'The Green Man' is most commonly represented as a face surrounded by leaves, or with vegetation sprouting from the nose, mouth and head. Sometimes the face is composed entirely from leaves and foliage. Green Men are used as decorative architectural features, usually representing fertility and the regenerative cycle of the seasons.

I am interested in reinterpreting ‘The Green Man’ as symbol of the city of Stoke-on-Trent at this point in time; a motif that not only represents a sense of regeneration and renewal but one that could also be used to bring about changes, by highlighting what is effectively public artwork that already exists.

Friday 13 August 2010

Other Green Men in Stoke

Thanks to David Haden of Creative Stoke and Robert Cochrane for highlighting other Green Men to be seen in Stoke.

Robert Cochrane had taken his hand made Green Man around Stoke to be photographed with Josiah Wedgwood's and Josiah Spode's graves in Stoke Minster Church Yard. The Green Man here is re-visiting a pagan site of worship too, relevant to the origins and history of the symbol- a visiting Green Man, but a Green Man in Stoke none the less. I wonder where else Robert will take his Green Man?

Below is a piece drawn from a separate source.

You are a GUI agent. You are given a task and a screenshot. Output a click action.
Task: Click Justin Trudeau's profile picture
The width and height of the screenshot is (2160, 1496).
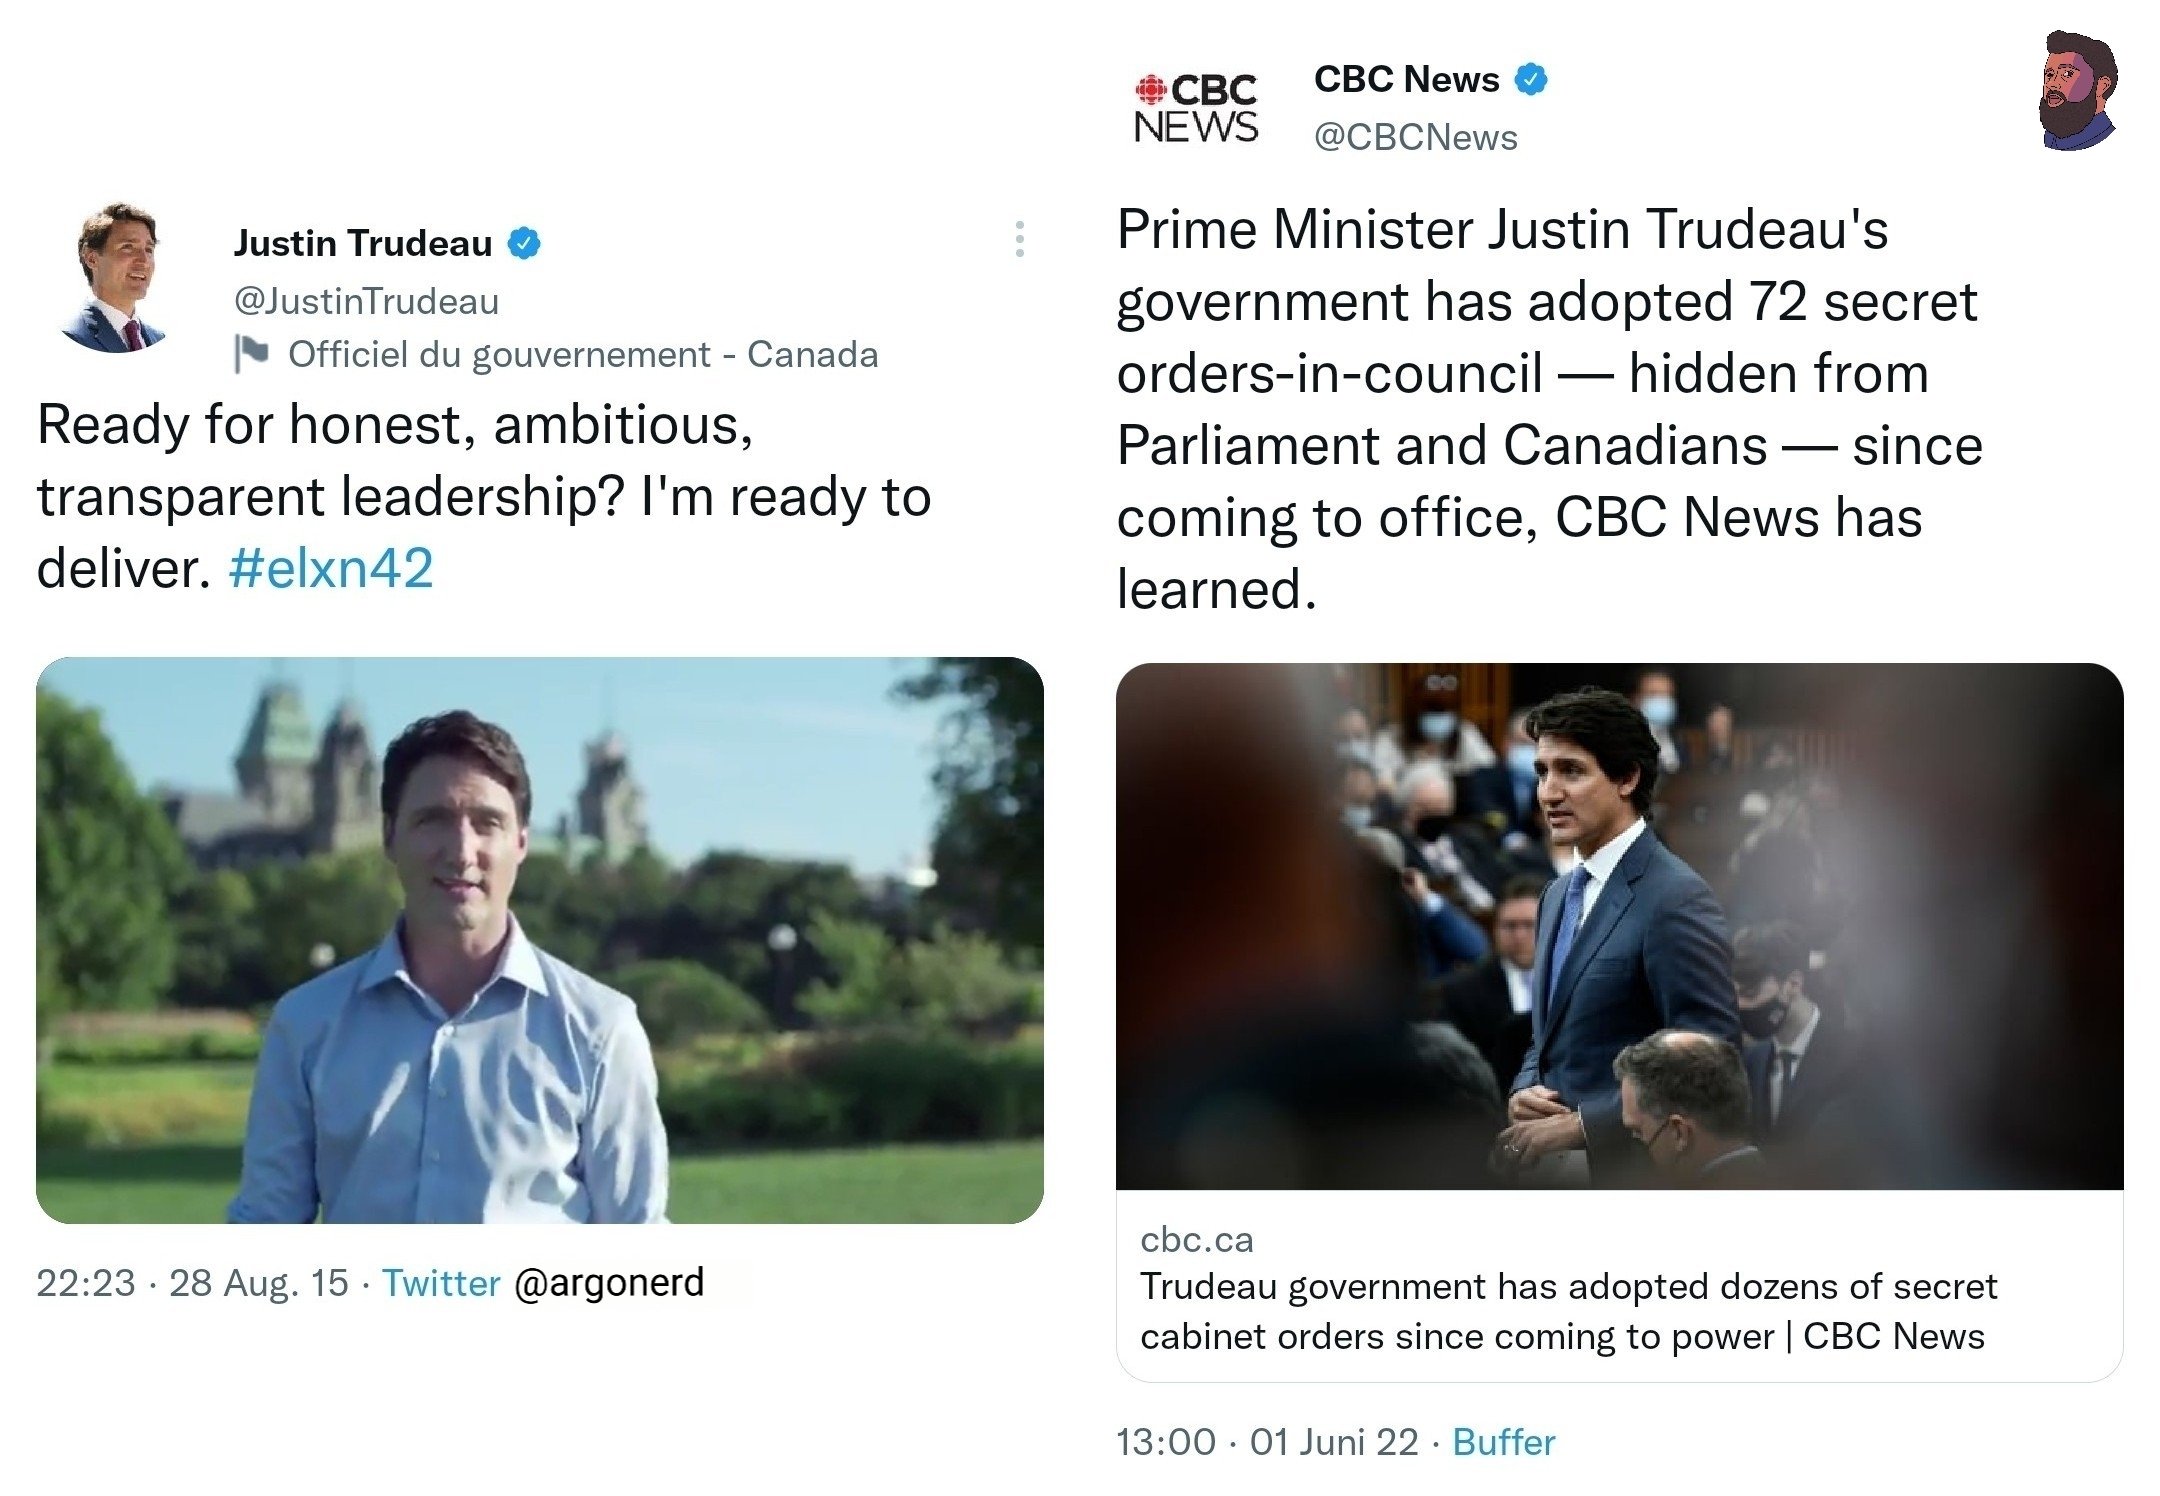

David made me aware that the Shakespeare mosaic on the Old Stoke Library, which I was aware of and pass on a daily basis, features green foliage. This does make him a Green Man, which I had missed! Also, there are many links that can be found with the Green Man in Shakespeare’s writing; he appears as the ‘shrewd and knavish’ Puck in a midsummer nights dream, for example.



Carol Ballard writes about Shakespeare’s links with the Green Man:

‘One of the most interesting aspects of the Green Man is that in Shakespeare's day — and right through the late Victorian period — he was not much more than an architectural stop-gap, capable of being scaled down or grafted on to church architecture or furniture, as if even while being carved into wood or stone he could manifest his shape-changing magic. Yet the Green Man had an almost physical presence, "becoming part of his [Shakespeare's] creative language later to resurface in what was to be perhaps his most popular play, A Midsummer Night's Dream!"

Ballard makes many references to A Midsummer Night's Dream, but it is when she is making less specific references to creativity that her prose becomes most interesting, such as in the following paragraph:

"[The Green Man] makes for a significant study not only for those of anthropological inclination but also for the student of visual arts and creative thinking — for who's to say that the greatest creative mind in the world of English literature did not see a direct parallel to the human condition in this dualistic image representing both death and rebirth...."
Although most of the text of Ballard's small chapbook explores the places where Shakespeare might have made his Green Man "sightings," the more intriguing explorations are those which address the significance of the Green Man to contemporary creative artists.

I am going to do a bit more research about this, and see if I can get hold of a copy of Ballard’s book.